**STORED DATA**
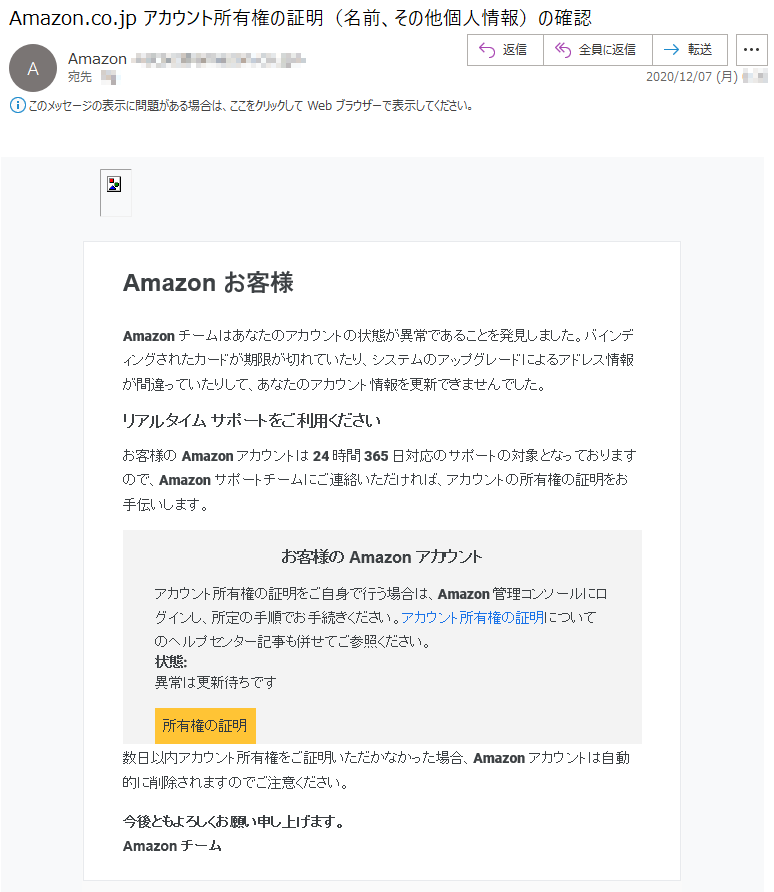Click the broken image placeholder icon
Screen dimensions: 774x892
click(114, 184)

...

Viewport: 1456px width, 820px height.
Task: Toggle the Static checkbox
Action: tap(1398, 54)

--

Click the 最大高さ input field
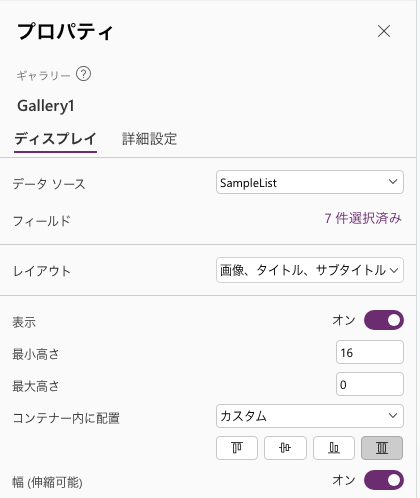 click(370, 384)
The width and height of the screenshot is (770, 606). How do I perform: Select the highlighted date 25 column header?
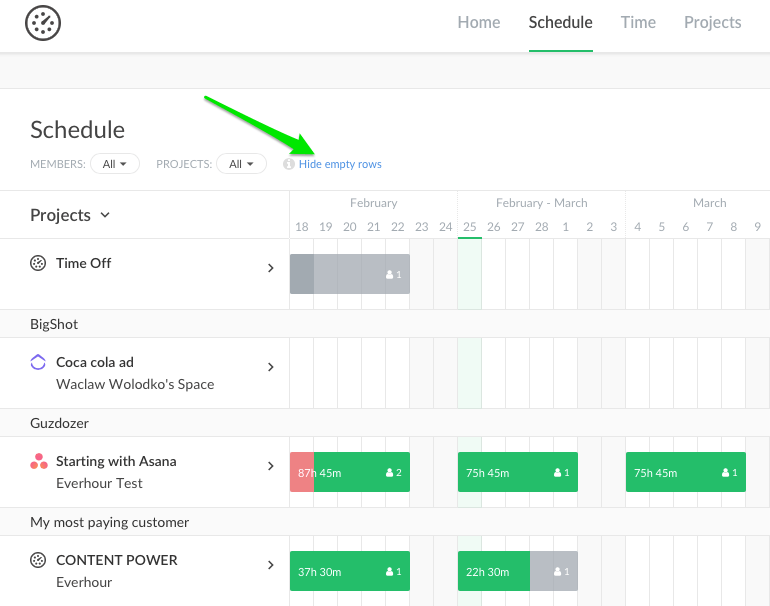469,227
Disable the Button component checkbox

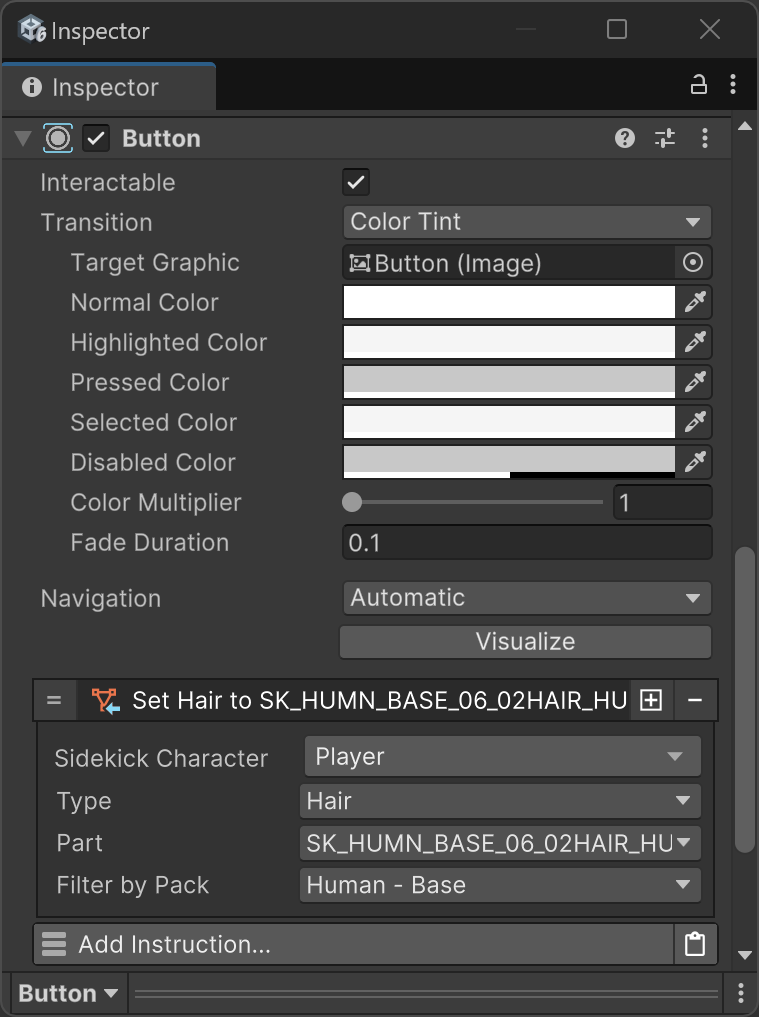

**TASK**
Range to copy from the records above: the line containing "The width and" to the line containing "Disable the Button component checkbox", both included. Output those lines exactly and only those, skipping pictures.

**EXERCISE RESULT**
The width and height of the screenshot is (770, 606). How do I perform: Select the highlighted date 25 column header?
469,227
Disable the Button component checkbox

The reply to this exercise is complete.